On Tuesday, the press notes at Gucci described an amalgam of silhouettes — stretching from the ’60s through the mid-’90s — and aesthetics that ranged from the minimalism of the Tom Ford era “to the more recent ultra-maximal,” a veiled reference to de Sarno’s predecessor Alessandro Michele, who never met a flea market find that didn’t inspire him.
To be sure, those two men brought a cinematic quality to Gucci, which this team effort sought to evoke with a live orchestra and an original score by composer John Hurwitz, who took home two Oscars for “La La Land” back in 2016.
To be sure, the collection did not live up to the grandiose set of interlocking Gs — incidentally, reminiscent of the interlocking Cs that Chanel laid out for its couture show in Paris last January. The women’s collection paraded one G; the men’s the other, and then they switched spots.
The women’s collections hinged on ladylike dressing tinged with subversion: so a lacy slip and bra top went under a boxy wool coat, and glossy accessories in offbeat colors fed a good taste/bad taste dichotomy.
There were handsome pea coats in zesty colors, an eye-catching cardigan glittering with silvery embroideries, and slit pencil skirts which had some swagger.
When the menswear did its circuit, it became clearer that both genders shared many of the same fabrics, especially tweeds, and some of the same garments, notably glossy coats in mottled patterns and offbeat colors like butter yellow and mauve.
For men, the tailoring was slender and subdued, with small slits on the back of the pant hems revealing a new erogenous zone — the Achilles tendon — visible thanks to their squishy leather mules.
When a brown bomber jacket with trenchcoat detailing appeared, you were reminded of a similar garment paraded the night before at Burberry in London, a collection similarly hinged more on merch than fashion.
The pressure on the design team to perform must have been enormous, and amid a swirl of speculation about who their next boss might be: Hedi Slimane, Maria Grazia Chiuri, John Galliano, Dario Vitale — or someone the internet hasn’t thought of yet.

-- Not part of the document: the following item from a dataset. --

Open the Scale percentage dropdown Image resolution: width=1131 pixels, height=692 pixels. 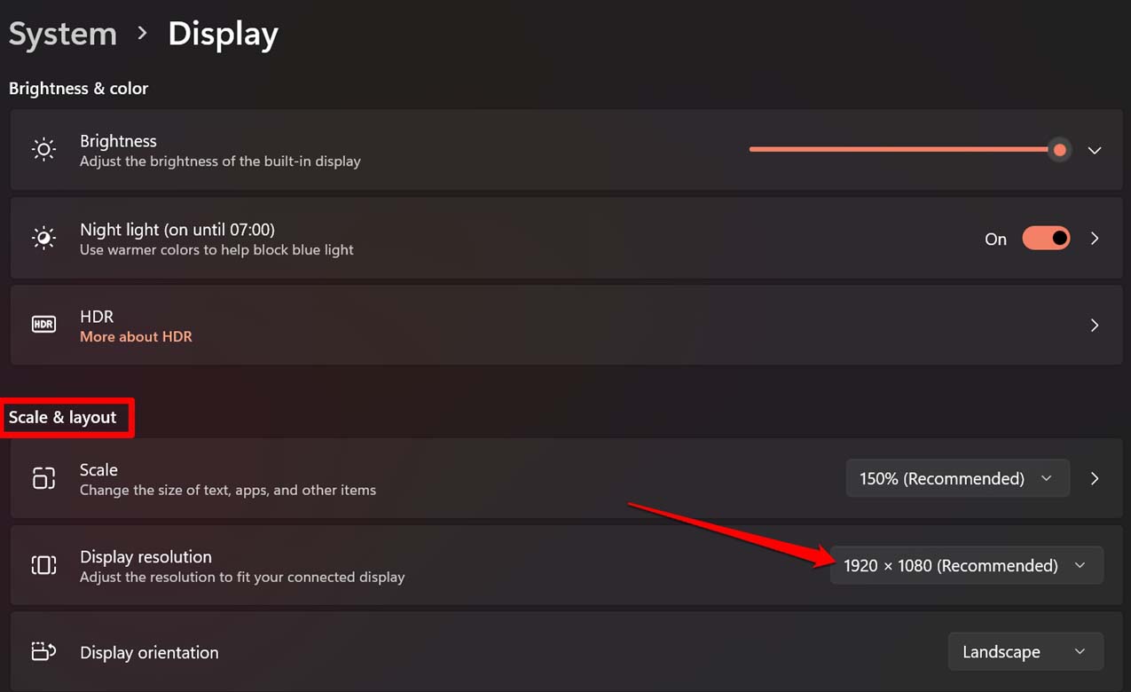tap(957, 477)
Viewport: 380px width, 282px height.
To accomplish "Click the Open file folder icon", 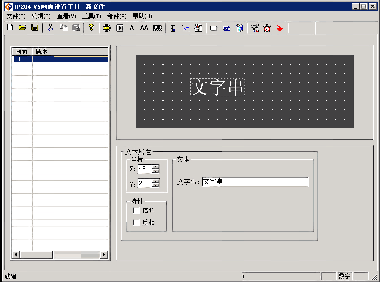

They all poured out for a quick bow in front of the orchestra, dressed in green sweatshirts that matched the curtains ringing the vast set. Their appearance finally got the audience applauding.
It’s clear that Gucci’s best moments came when the runway throbbed with fashion urgency: a spotlight roving over a red velvet pantsuit, a green silk blouse or a white jersey dress with portholes, or a foggy room full of androgynous characters in stylized geek-chic finery.
In lieu of continuums, what Gucci needs is a rupture.